Researchers are using nanoparticles to kill tumor cells inside the eye. This nanotechnology also has the potential to be used for multiple applications.
Nanotechnology is the creation of useful materials, devices, and systems used to manipulate matter at an incredibly small scale—between 1 and 100 nanometers.
A nanometer is one billionth of a meter—1/80,000 the width of a human hair, or about ten times the diameter of a hydrogen atom. Such nanoscale objects can be useful by themselves, or as part of larger devices containing multiple nanoscale objects.
Nanotechnology has the potential to enable the translation of molecular-based science into clinical advances, thereby facilitating major progress in the early detection, diagnosis and treatment of cancer.
The emerging field of nanotechnology involves scientists from many different disciplines including physicists, chemists, engineers, material scientists and biologists. Nanotechnology is being applied to almost every industry imaginable, including, but not limited to electronics, magnetics and optoelectronics, energy, information technology, materials development, transportation, pharmaceuticals, and biomedical applications.
Nanoscale devices are the same size as many important biological objects, and therefore can be used to see and manipulate biological activity invisible to the naked eye. Nanoscale devices are smaller than human cells, which are 10,000 to 20,000 nanometers in diameter, and cellular components, such as mitochondria, that are inside cells. Nanoscale devices are similar in size to large biomolecules, such as enzymes and receptors—hemoglobin, for example, is approximately five nanometers in diameter, while a cell’s wall is around six nanometers thick. They can, therefore, perform tasks inside the body that would otherwise not be possible.

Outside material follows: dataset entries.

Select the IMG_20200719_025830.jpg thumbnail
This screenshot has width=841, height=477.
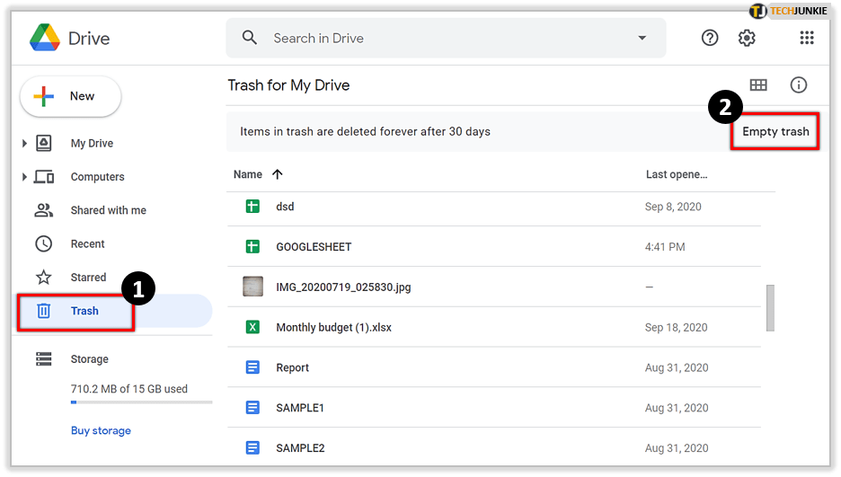252,287
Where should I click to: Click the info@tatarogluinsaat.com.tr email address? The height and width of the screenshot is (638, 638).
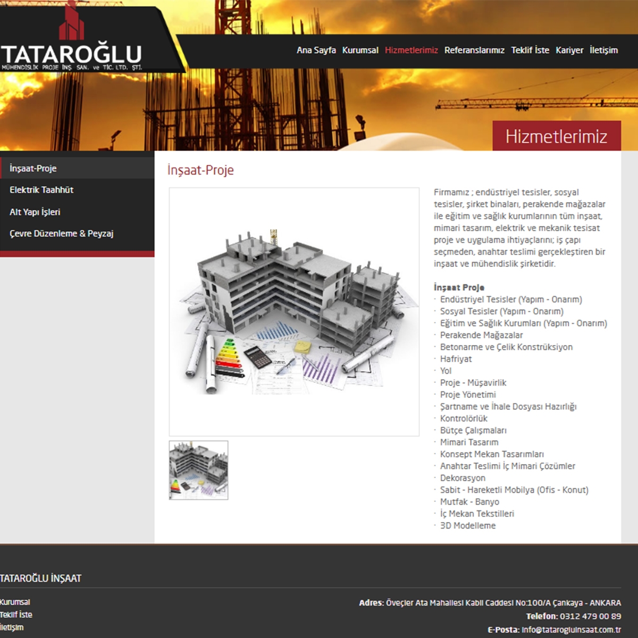(571, 629)
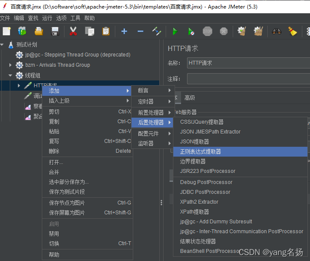Switch to the 高级 tab
This screenshot has width=310, height=261.
click(190, 98)
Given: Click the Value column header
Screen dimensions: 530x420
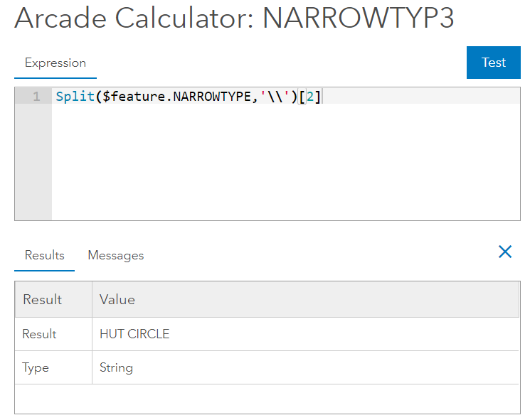Looking at the screenshot, I should (117, 299).
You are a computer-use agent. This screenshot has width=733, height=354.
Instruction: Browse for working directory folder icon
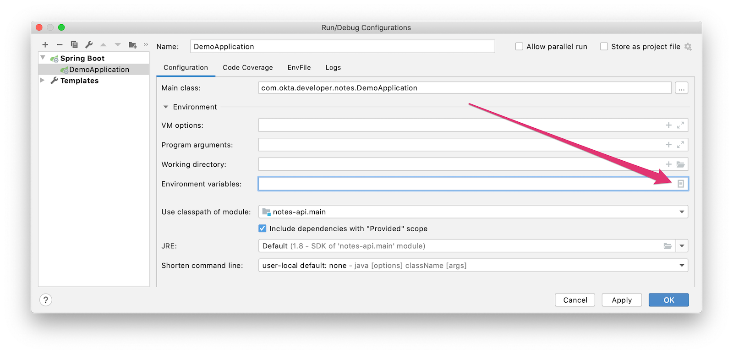point(681,164)
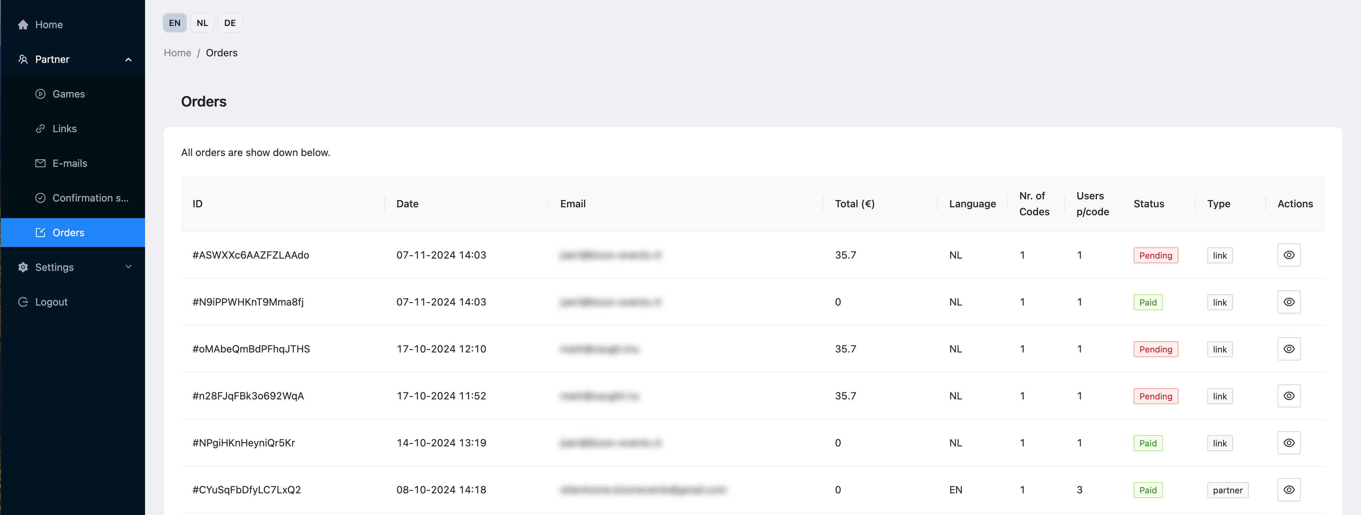Click the Settings gear icon

click(x=23, y=266)
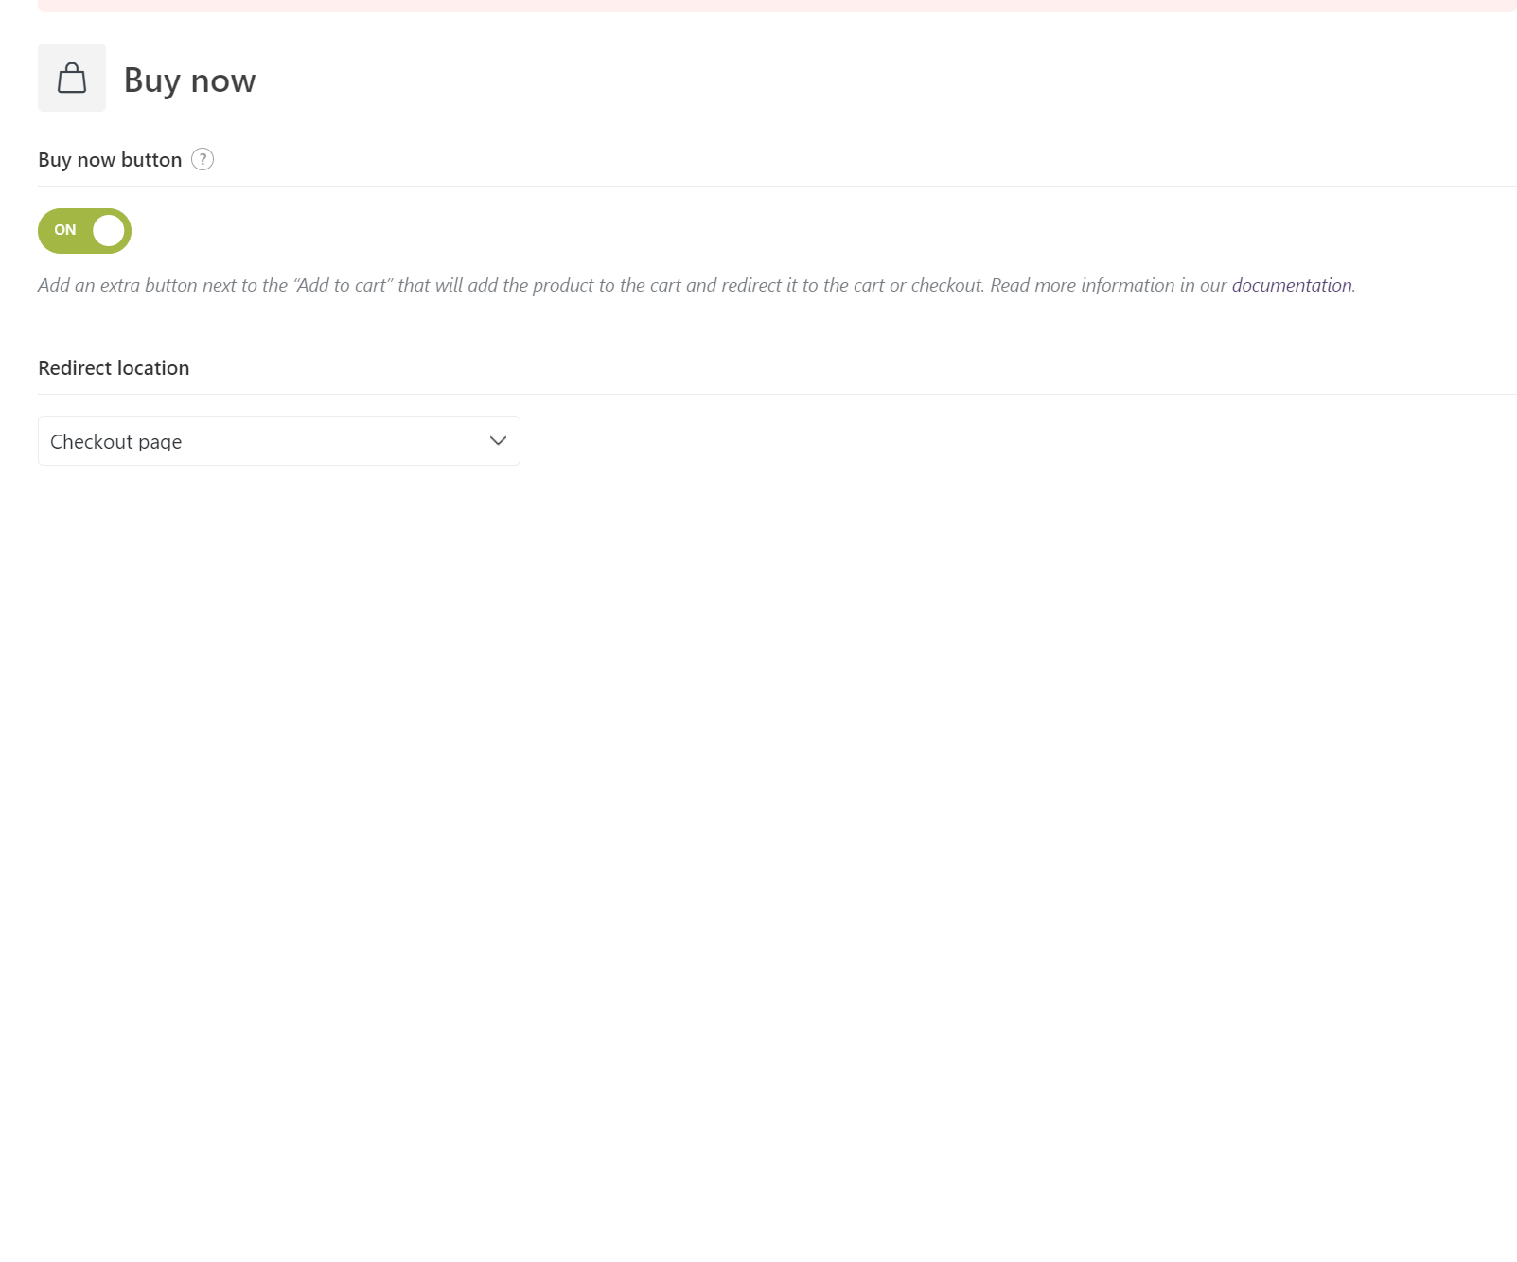Screen dimensions: 1517x1262
Task: Click the pink notice bar at top
Action: tap(777, 6)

For example, nanoscale devices smaller than 50 nanometers can easily enter most cells, while those smaller than 20 nanometers can move through the walls of blood vessels. As a result, nanoscale devices can readily interact with molecules on both the cell surface and within the cell. Larger devices, such as microfluidic chips, are also being developed with nanoscale components for advanced diagnostics applications.
Most biological processes, including those processes leading to cancer, occur at the nanoscale. For cancer researchers, nanotechnology offers unprecedented means to monitor and manipulate these processes in the search for cures.
The ability to simultaneously interact with multiple critical proteins and nucleic acids at the molecular level will provide a better understanding of the complex behavior of cells in their normal state as well as the transformation into malignant cells.
Nanotechnology provides a platform for integrating research in proteomics—the study of the structure and function of proteins, including the way they work and interact with each other inside cells—with other scientific investigations into the molecular nature of cancer.
One such breakthrough is: Researchers at the University of Michigan Kellogg Eye Center have developed a new nanoparticle that uses a tumor cell’s protective mechanism against itself — short-circuiting tumor cell metabolism and killing tumor cells.
Four-year study conducted on the mouse model in advanced breast cancer metastasis in the eye’s anterior chamber, Petty and colleagues found that the new nanoparticle not only killed tumor cells in the eye, but also extended the survival of experimental mice bearing 4T1 tumors, a cell line that is extremely difficult to kill. “Previous monotherapies have not extended the lifetimes of mice bearing this type of tumor.